Pride is a powerful motivator for him as well. He is fiercely proud of the regiment in which he serves and does not look kindly upon any slights to it. In this, he is again like his father. That he chose to purchase into a more prestigious Guards regiment and thus leave the Line was viewed as a grievous slight by his father, who had long pushed his eldest son to remain tied to his original regiment, whatever the cost. While Blackwood is aware of this, he refuses to acknowledge it. Nor is he of a mind to sell out and return home to take up the duties of country gentleman. He had never cared much for the life of a landowner, even though he is the heir to the estate.
Strengths and weaknesses Edit
- Blackwood is not one to run from a fight. He is a firm believer in the idea that an officer must lead from the front. No one could say he is a coward either. Courage tempered by good sense is the mark by which he measures himself and in the main, he meets it as the situation demands.
- It's vitally important for a company officer to remain cool-headed when under pressure and Blackwood has proven to possess this ability. Even when his company was overrun by French cavalry, he kept his senses and was able to get the survivors to the nearest British square, where they promptly involved themselves in repulsing further attacks.

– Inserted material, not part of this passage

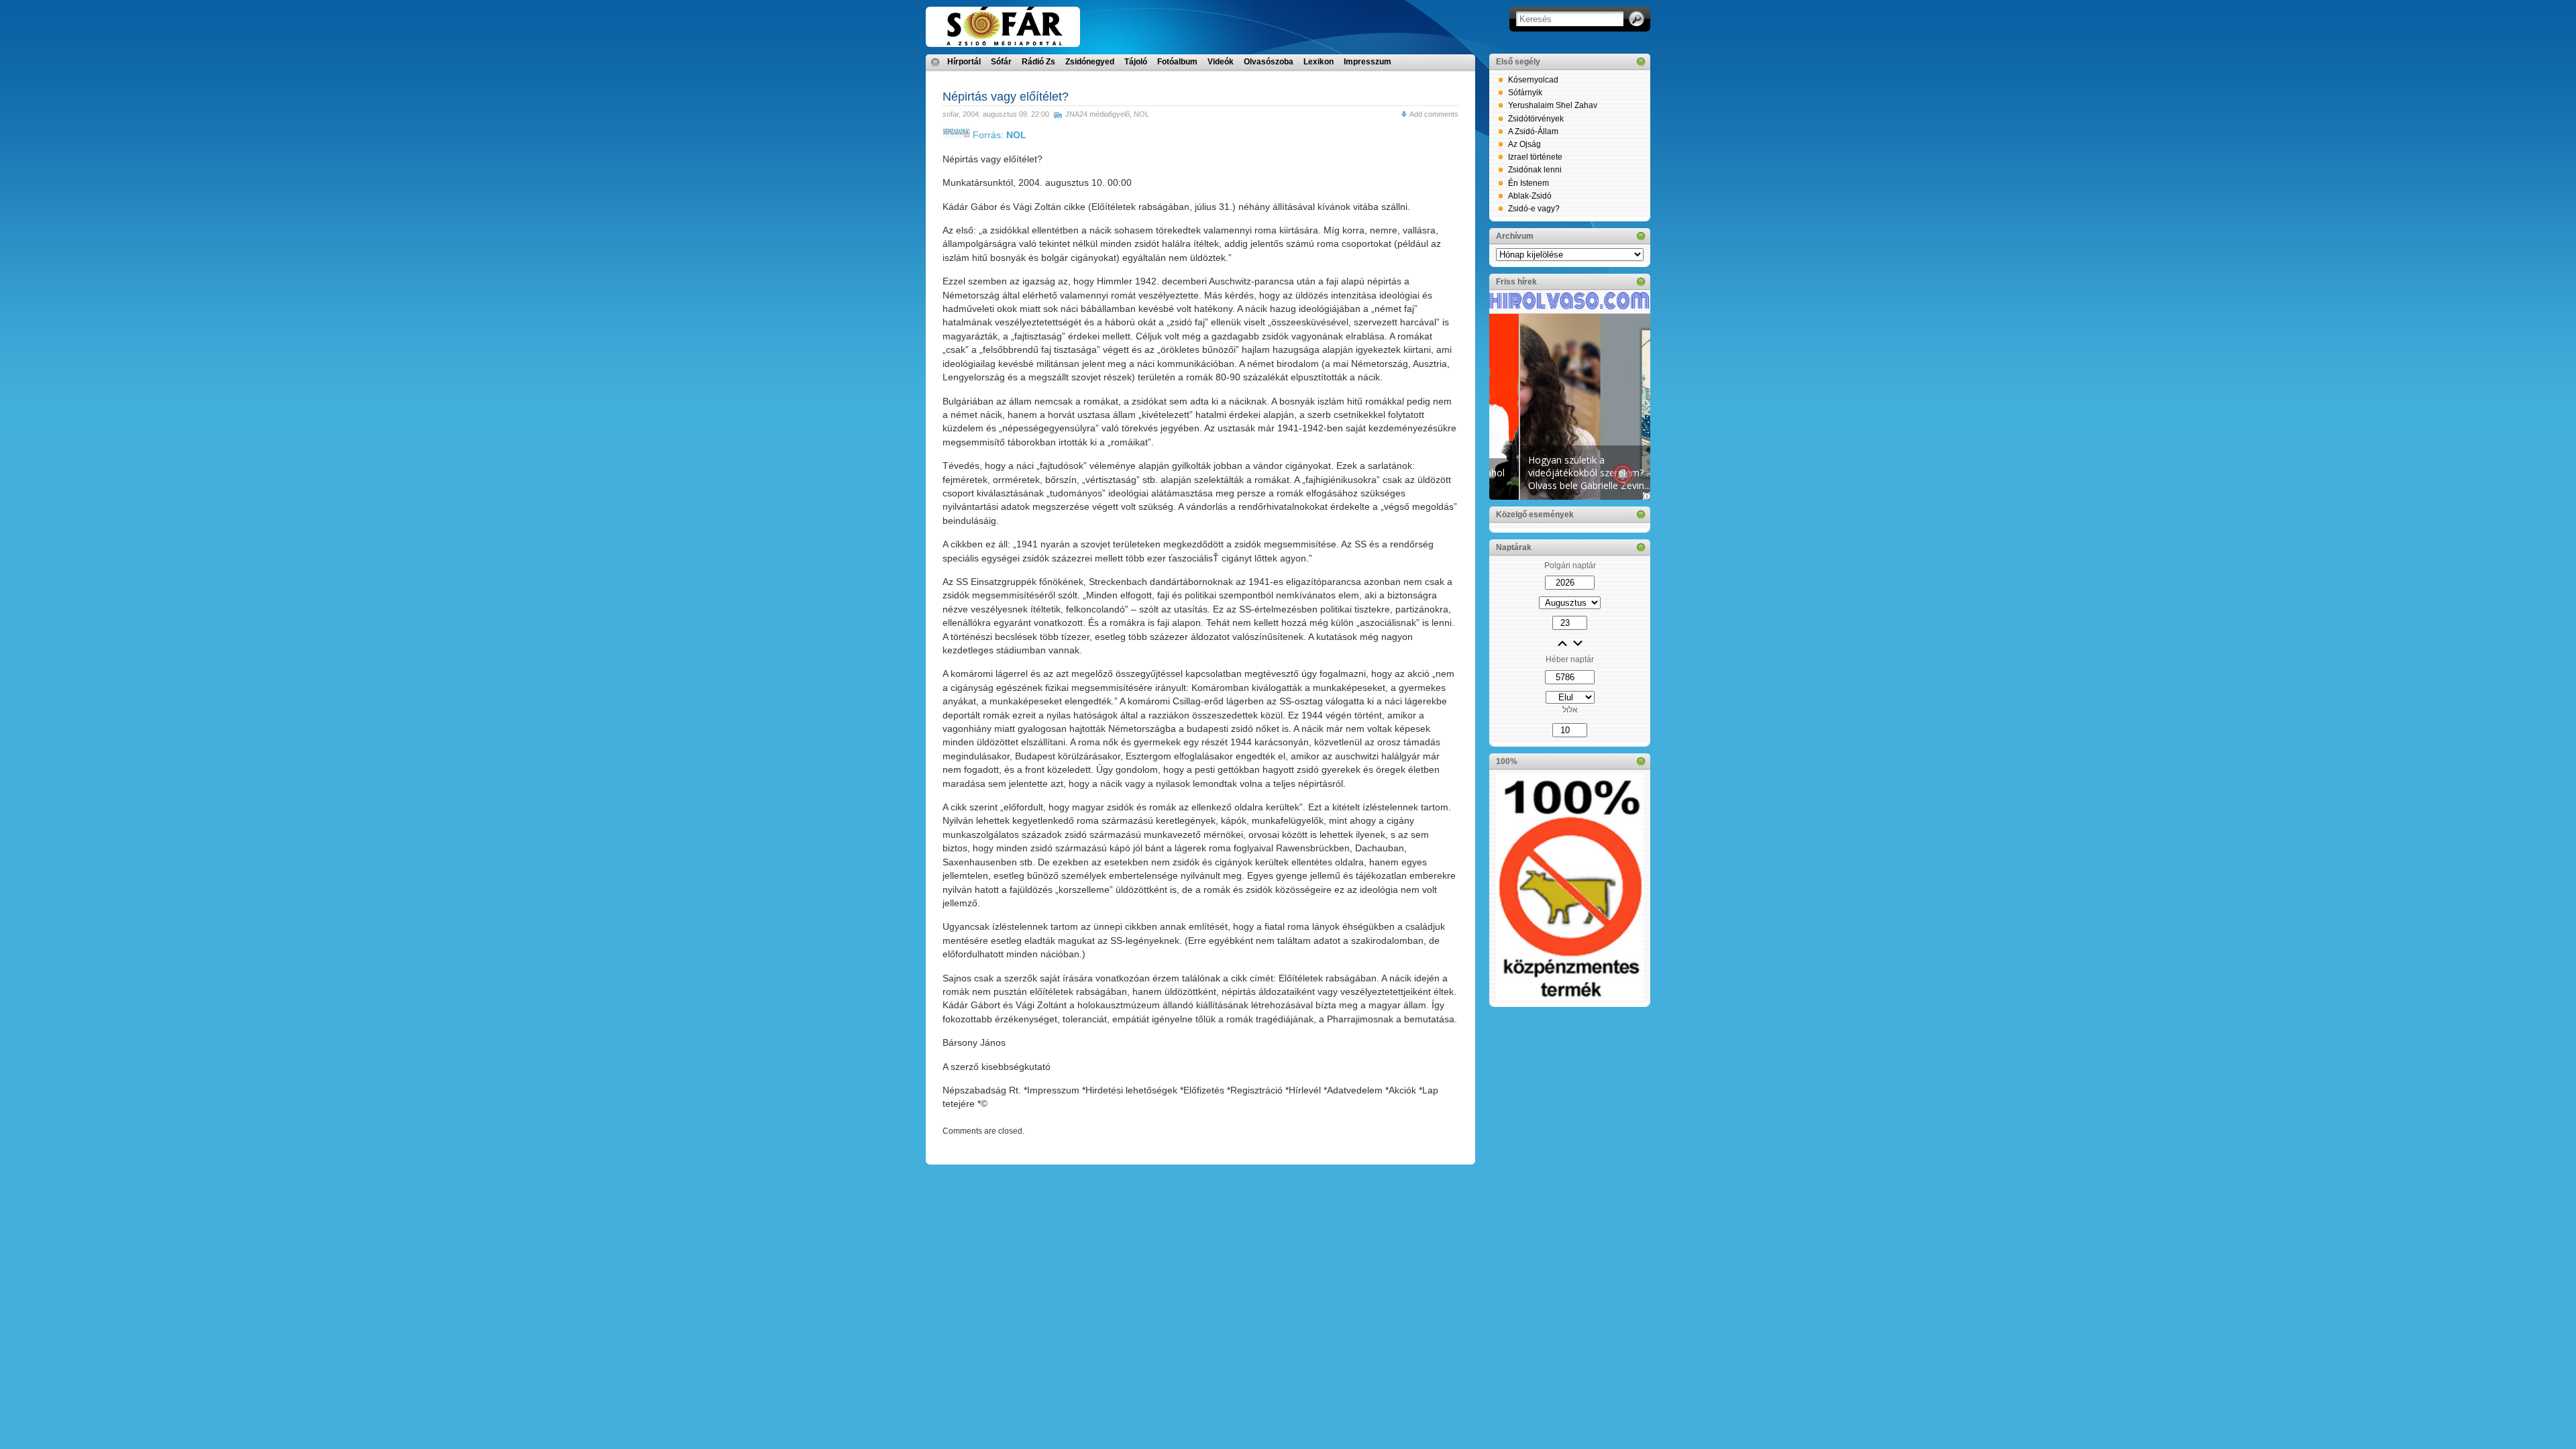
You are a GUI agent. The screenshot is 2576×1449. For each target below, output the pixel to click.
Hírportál (964, 61)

- Prior to his receiving a staff appointment, he was not one to aspire to lofty heights but, having been granted a post outside his regiment, he happily accepted. It was a promotion in all but name and despite not being ambitious, Blackwood recognises the possibility of gaining advancement - and, he hopes, his father's eventual approval.

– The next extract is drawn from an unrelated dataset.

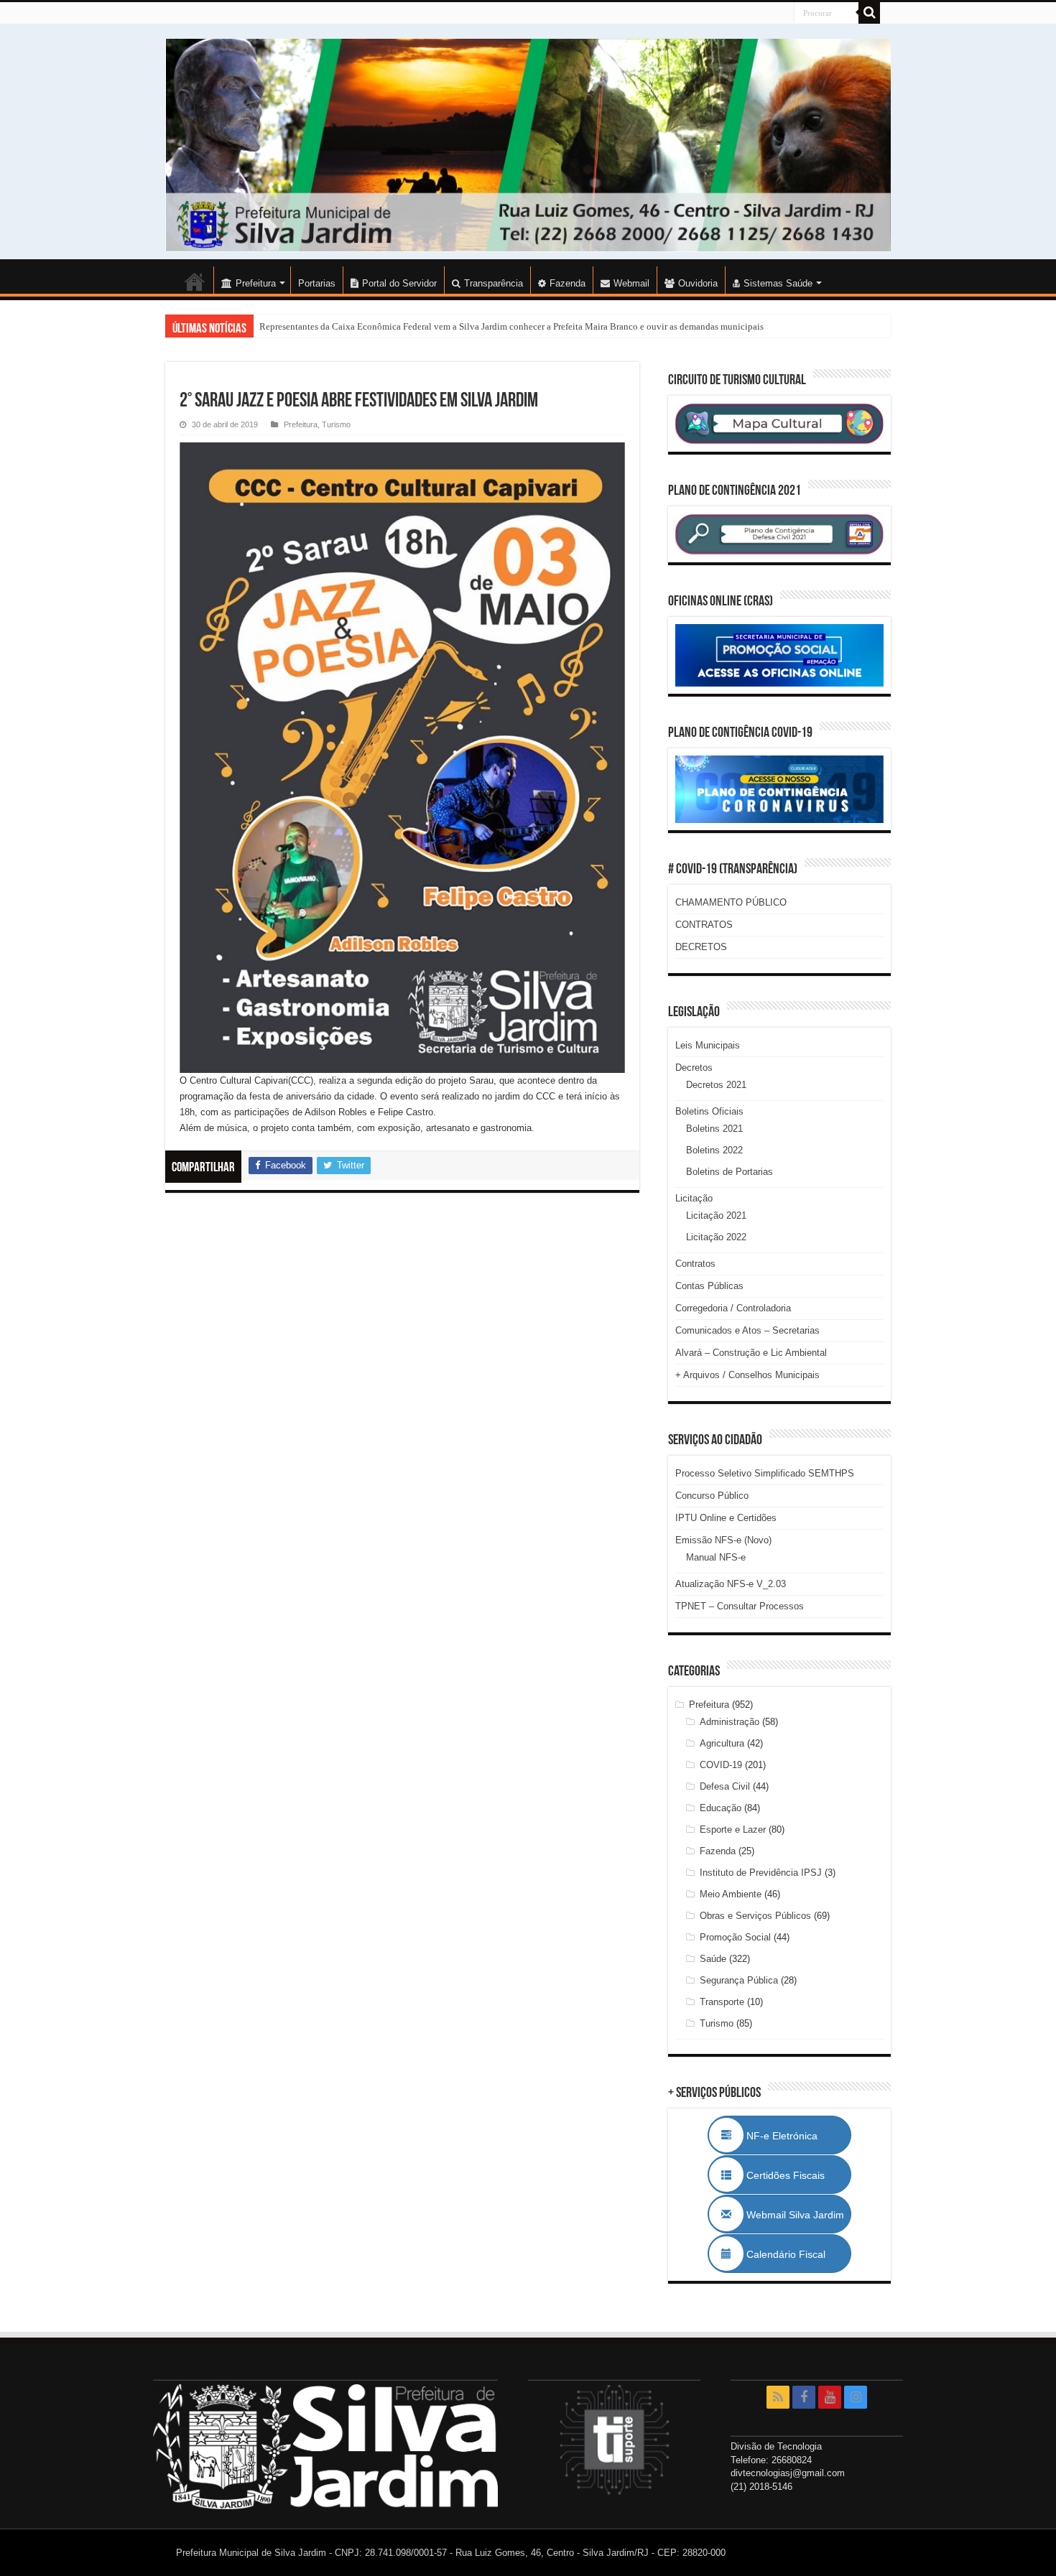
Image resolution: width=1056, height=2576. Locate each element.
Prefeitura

- In spite of his general level-headedness, Blackwood can be rash and seemingly thoughtless. He showed an example of that when prematurely ordering his company to charge advancing French infantry, which very shortly caused him to lose half of his company to a surprise counter-charge by French dragoons. This is due more to a tunnel-vision form of bravery than honest carelessness, but the consequences of it can be grave indeed.
- He has several years' experience in the Line but none as a staff officer, which means his learning curve in this new role is steep indeed. It is already proving a greater burden than he expected and a small part of him wishes to be back with his former company.
- In order to suitably fit himself out for his new duties, he was obliged to draw loans from a number of friends. To request assistance from his family was unconsciable. He is now in debt, after a fashion, and is finding that a staff officer's expenses are greater than he had first thought. He thus keenly hopes the army's pay will soon come through.